Presented by: Adele Gabba
View Abstract
Conjugated vaccines sidestep the challenges of handling live pathogens, offering a safer and highly targeted approach to disease prevention. They represented a major breakthrough in achieving IgG antibody production against non-peptide epitopes, haptens, by invoking T cell help. Haptens random conjugation to carrier proteins can induce a T cell mediated humoral response by generating peptide-specific and hapten-specific T cells.

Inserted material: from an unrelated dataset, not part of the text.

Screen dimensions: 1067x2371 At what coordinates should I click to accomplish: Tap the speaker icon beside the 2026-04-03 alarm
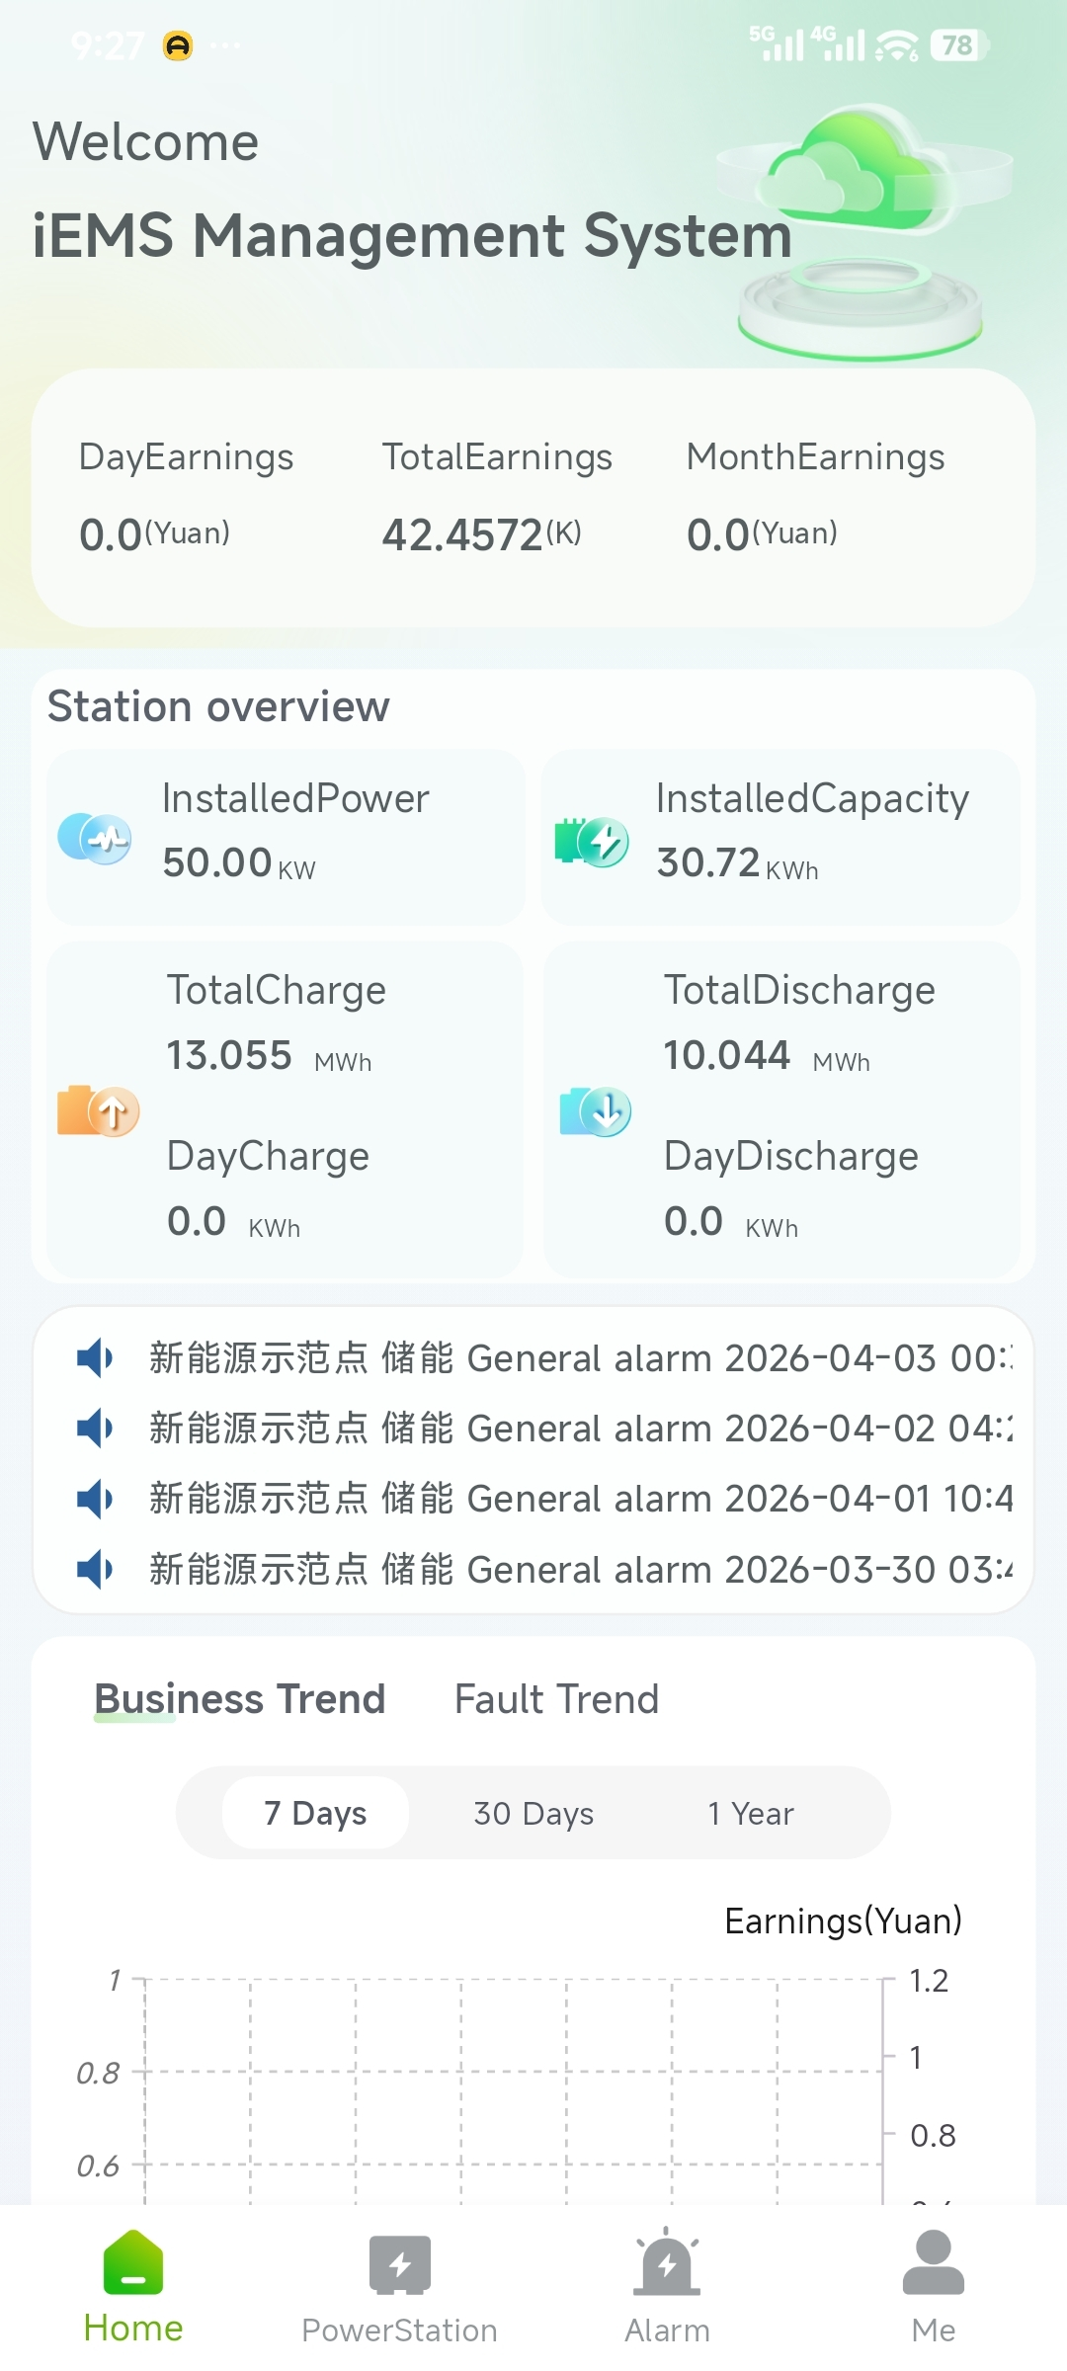click(x=96, y=1358)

While numerous efforts have been focused towards increasing immunogenicity of haptens, studies involving random functionalization of proteins do not tease out molecular level understanding of the criteria for hapten-specific T cell priming and impact of T cell specificity in humoral immunity. To overcome this limitation, we designed a structurally-defined polymer platform displaying position-specific haptenization of the MHCII epitope ova323-339 to study hapten-specific T cell induction and the corresponding impact on antibody production. This platform enabled a systematic study of B and T cell recognition and immune outcome and lead to the identification of the polymer pDNP-OVA2. pDNP-OVA2 outperformed a classical protein carrier platform in generating IgG titers by simultaneously priming B and T cells against a small molecule. Furthermore, it induced a signature signaling cascade that generated high titer of IgG3, an antibody subclass with superior effector function indispensable for neutralization of encapsulated bacteria like Streptococcus pneumoniae (SPn) and Haemophilus influenzae type b (Hib). This polymer vaccine platform can be leveraged to efficiently present a wide range of non-classical antigens to T cells and achieve better humoral immunity.